Begin Available data

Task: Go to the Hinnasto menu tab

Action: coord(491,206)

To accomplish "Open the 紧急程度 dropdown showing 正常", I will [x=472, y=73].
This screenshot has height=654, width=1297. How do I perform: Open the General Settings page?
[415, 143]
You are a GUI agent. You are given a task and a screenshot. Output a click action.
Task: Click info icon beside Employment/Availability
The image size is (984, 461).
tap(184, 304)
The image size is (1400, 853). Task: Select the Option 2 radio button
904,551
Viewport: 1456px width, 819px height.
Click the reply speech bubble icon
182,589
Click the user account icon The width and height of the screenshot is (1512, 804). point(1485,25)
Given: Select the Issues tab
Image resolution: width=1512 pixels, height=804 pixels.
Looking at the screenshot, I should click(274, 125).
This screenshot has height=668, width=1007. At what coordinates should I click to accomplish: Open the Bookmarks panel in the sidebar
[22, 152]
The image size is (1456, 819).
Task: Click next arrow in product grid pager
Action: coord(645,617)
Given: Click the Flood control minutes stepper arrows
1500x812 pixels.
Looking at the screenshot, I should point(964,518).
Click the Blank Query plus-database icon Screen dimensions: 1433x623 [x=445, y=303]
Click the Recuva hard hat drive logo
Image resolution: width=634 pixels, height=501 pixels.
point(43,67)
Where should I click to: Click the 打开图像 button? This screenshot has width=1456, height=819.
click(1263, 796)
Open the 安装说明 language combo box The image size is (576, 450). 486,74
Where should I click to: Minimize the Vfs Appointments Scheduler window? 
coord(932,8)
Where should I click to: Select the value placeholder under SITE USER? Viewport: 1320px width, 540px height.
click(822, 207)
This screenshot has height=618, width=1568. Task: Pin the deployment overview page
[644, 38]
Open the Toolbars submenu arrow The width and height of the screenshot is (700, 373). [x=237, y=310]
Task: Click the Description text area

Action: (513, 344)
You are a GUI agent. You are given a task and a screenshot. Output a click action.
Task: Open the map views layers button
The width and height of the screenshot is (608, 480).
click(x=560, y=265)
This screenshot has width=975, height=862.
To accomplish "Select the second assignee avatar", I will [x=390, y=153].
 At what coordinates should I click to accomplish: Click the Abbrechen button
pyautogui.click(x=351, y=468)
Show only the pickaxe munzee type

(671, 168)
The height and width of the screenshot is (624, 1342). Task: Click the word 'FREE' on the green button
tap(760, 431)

End Available data

## Challenge
Extract the material above verbatim, starting at the line that contains "The image size is (1400, 853)." and ending at the line that contains "Action: (513, 344)", with both of those lines included.

## Answer for the task
The image size is (1400, 853). Task: Select the Option 2 radio button
904,551
Viewport: 1456px width, 819px height.
Click the reply speech bubble icon
182,589
Click the user account icon The width and height of the screenshot is (1512, 804). point(1485,25)
Given: Select the Issues tab
Image resolution: width=1512 pixels, height=804 pixels.
Looking at the screenshot, I should click(274, 125).
This screenshot has height=668, width=1007. At what coordinates should I click to accomplish: Open the Bookmarks panel in the sidebar
[22, 152]
The image size is (1456, 819).
Task: Click next arrow in product grid pager
Action: coord(645,617)
Given: Click the Flood control minutes stepper arrows
1500x812 pixels.
Looking at the screenshot, I should point(964,518).
Click the Blank Query plus-database icon Screen dimensions: 1433x623 [x=445, y=303]
Click the Recuva hard hat drive logo
Image resolution: width=634 pixels, height=501 pixels.
point(43,67)
Where should I click to: Click the 打开图像 button? This screenshot has width=1456, height=819.
click(1263, 796)
Open the 安装说明 language combo box The image size is (576, 450). 486,74
Where should I click to: Minimize the Vfs Appointments Scheduler window? 
coord(932,8)
Where should I click to: Select the value placeholder under SITE USER? Viewport: 1320px width, 540px height.
click(822, 207)
This screenshot has height=618, width=1568. Task: Pin the deployment overview page
[644, 38]
Open the Toolbars submenu arrow The width and height of the screenshot is (700, 373). [x=237, y=310]
Task: Click the Description text area

Action: (513, 344)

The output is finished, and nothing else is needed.